Ostatnio Ania Sakowicz szukała tytułu dla swojej nowej książki. Na jej blogu zapachniało kawą i cynamonem. Kawa jak każdy wie, jest dobra na wszystko. Sama uwielbiam peeling kawowy… Zwłaszcza rano, zanim Szkodniki wstaną, prysznic i mazianie się pachnącą kawą (fusami z ekspresu) z dodatkiem kilku kropel olejku waniliowego… Eh!
Ostatnio poszłam „na łatwiznę” i zrobiłam mydełka kawowe.

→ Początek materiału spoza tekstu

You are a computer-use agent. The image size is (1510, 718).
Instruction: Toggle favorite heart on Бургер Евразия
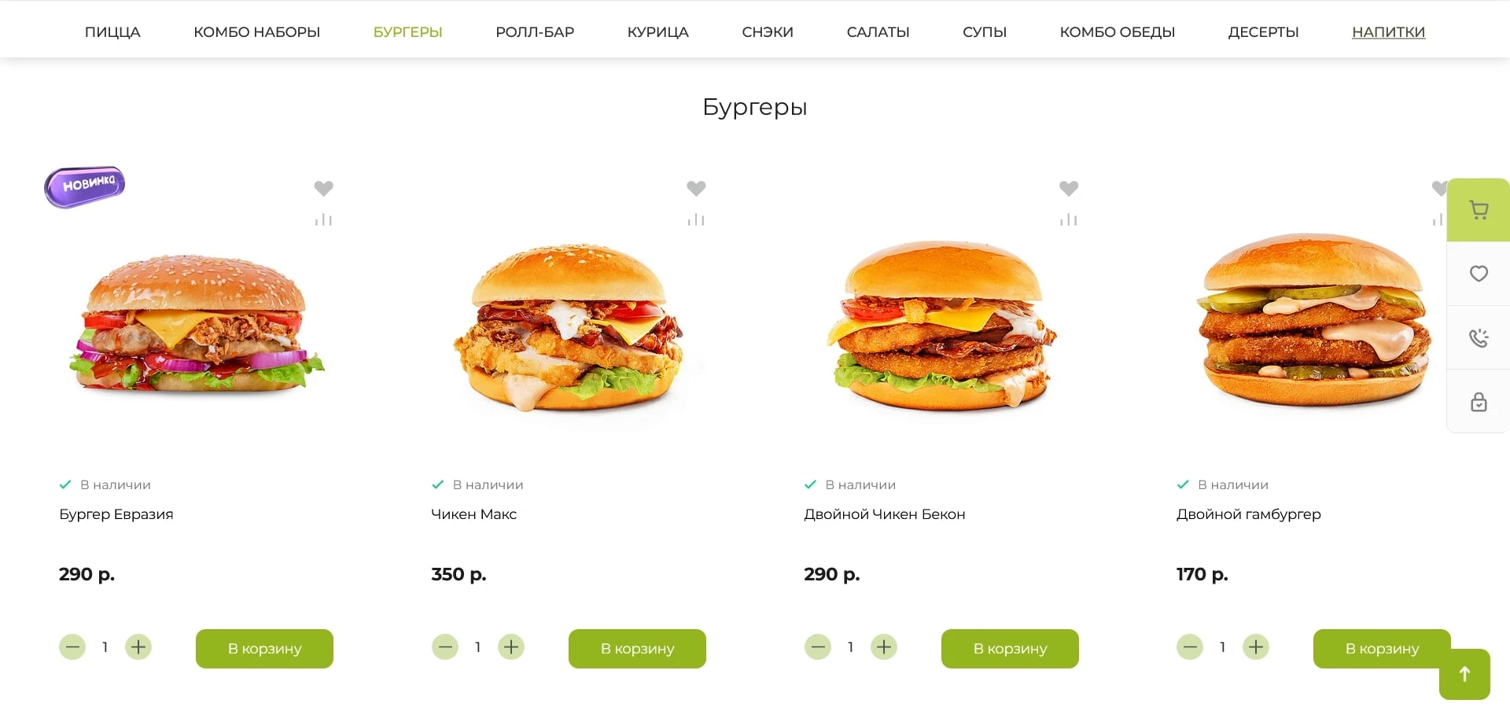coord(323,189)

Do foremek wsypujemy kawę. Fusy wcześniej wykorzystane i wysuszone, nieco mniej drapią niż świeżo mielona kawa. Kawę wymieszałam z cynamonem. Wszystko robię na oko… Szklanka kawy, łyżeczka cynamonu na 6 średnich mydełek. Bazę glicerynową transparentną rozpuszczam w kąpieli wodnej. Dodaję kilka kropel olejku waniliowego. Zalewam kawę. Zostawiam do zastygnięcia. Gotowe 🙂
Mydełko drapie. Zastępuje drapaczkę, skrobaczkę, ewentualnie faceta. Można nim myć buzię, zastąpi piling. Świetnie sprawdza się w kuchni. radzi sobie z zapachem cebuli, czy innych podobnych, na dłoniach.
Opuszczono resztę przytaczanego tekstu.